Description of the task — Of the lines listed below, return exactly those that run from the line containing "This screenshot has width=550, height=475." through the line containing "Task: Open Edith", both included.

Dataset entries —
- Opening Delimiter -
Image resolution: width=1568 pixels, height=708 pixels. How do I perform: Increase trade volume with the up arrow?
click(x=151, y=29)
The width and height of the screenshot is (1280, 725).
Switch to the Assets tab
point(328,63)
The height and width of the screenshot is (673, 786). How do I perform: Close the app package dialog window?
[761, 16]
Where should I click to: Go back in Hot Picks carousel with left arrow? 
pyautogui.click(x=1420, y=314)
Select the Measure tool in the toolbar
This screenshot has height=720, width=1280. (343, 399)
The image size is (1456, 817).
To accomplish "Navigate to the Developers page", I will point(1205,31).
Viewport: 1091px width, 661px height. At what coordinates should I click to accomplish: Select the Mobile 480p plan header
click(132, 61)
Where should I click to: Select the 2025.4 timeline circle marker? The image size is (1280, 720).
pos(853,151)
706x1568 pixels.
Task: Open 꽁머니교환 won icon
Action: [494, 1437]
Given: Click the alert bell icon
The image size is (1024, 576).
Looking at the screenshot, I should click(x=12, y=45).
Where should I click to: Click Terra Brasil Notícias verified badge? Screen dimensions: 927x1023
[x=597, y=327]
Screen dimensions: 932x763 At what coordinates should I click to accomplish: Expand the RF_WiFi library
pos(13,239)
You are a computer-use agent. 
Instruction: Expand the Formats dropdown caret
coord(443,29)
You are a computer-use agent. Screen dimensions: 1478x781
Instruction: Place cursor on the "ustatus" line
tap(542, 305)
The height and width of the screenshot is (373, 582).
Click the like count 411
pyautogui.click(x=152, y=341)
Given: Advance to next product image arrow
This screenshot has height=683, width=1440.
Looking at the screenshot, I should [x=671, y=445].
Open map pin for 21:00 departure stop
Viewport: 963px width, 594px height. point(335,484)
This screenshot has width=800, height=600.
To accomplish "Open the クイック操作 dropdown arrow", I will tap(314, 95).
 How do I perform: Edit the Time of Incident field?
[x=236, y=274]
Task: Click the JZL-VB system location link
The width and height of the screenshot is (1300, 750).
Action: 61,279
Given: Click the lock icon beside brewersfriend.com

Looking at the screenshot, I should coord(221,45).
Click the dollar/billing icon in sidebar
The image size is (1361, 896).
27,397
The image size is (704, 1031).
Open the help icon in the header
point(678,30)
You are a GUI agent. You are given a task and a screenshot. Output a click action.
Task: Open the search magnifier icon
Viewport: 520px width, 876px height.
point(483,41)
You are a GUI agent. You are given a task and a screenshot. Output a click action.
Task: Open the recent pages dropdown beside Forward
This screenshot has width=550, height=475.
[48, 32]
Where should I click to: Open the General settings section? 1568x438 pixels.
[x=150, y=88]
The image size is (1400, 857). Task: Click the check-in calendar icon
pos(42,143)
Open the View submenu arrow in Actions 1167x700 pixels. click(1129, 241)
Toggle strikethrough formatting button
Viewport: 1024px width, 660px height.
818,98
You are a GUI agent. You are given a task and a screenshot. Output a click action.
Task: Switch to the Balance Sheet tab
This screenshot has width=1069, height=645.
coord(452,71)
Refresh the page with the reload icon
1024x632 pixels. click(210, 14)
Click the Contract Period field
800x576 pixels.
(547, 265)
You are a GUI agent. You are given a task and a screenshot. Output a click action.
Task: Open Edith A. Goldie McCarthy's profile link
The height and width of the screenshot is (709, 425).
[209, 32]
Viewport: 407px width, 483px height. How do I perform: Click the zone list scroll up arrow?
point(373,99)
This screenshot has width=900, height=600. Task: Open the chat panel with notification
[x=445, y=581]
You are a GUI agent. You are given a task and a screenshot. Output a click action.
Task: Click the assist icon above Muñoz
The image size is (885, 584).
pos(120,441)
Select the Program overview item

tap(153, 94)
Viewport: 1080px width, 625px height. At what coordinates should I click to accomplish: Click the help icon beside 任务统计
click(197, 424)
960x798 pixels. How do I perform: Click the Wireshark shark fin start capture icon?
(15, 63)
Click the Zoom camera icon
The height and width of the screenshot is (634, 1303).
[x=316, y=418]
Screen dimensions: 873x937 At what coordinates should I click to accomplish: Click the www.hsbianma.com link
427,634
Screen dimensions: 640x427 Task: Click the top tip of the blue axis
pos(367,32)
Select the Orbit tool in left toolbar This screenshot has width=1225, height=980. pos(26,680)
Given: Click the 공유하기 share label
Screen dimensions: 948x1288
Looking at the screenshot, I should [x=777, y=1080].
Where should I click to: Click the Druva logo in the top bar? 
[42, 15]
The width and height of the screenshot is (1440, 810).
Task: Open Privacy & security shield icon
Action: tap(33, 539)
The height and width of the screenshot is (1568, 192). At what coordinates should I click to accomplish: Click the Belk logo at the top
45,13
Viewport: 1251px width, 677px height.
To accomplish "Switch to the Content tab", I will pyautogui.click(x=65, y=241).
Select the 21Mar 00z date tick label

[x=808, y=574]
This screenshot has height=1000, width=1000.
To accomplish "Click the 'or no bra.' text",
- Closing Delimiter -
Response box —
This screenshot has width=550, height=475.
[48, 32]
Where should I click to: Open the General settings section? 1568x438 pixels.
[x=150, y=88]
The image size is (1400, 857). Task: Click the check-in calendar icon
pos(42,143)
Open the View submenu arrow in Actions 1167x700 pixels. click(1129, 241)
Toggle strikethrough formatting button
Viewport: 1024px width, 660px height.
818,98
You are a GUI agent. You are given a task and a screenshot. Output a click action.
Task: Switch to the Balance Sheet tab
This screenshot has width=1069, height=645.
coord(452,71)
Refresh the page with the reload icon
1024x632 pixels. click(210, 14)
Click the Contract Period field
800x576 pixels.
(547, 265)
You are a GUI agent. You are given a task and a screenshot. Output a click action.
Task: Open Edith A. Goldie McCarthy's profile link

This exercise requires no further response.